Each of the following records is to be output exactly.

*Records*:
--
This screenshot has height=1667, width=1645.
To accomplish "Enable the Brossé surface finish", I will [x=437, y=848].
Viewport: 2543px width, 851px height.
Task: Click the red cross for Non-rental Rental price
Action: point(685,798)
--
*Expected output*:
This screenshot has height=1667, width=1645.
To accomplish "Enable the Brossé surface finish", I will [x=437, y=848].
Viewport: 2543px width, 851px height.
Task: Click the red cross for Non-rental Rental price
Action: point(685,798)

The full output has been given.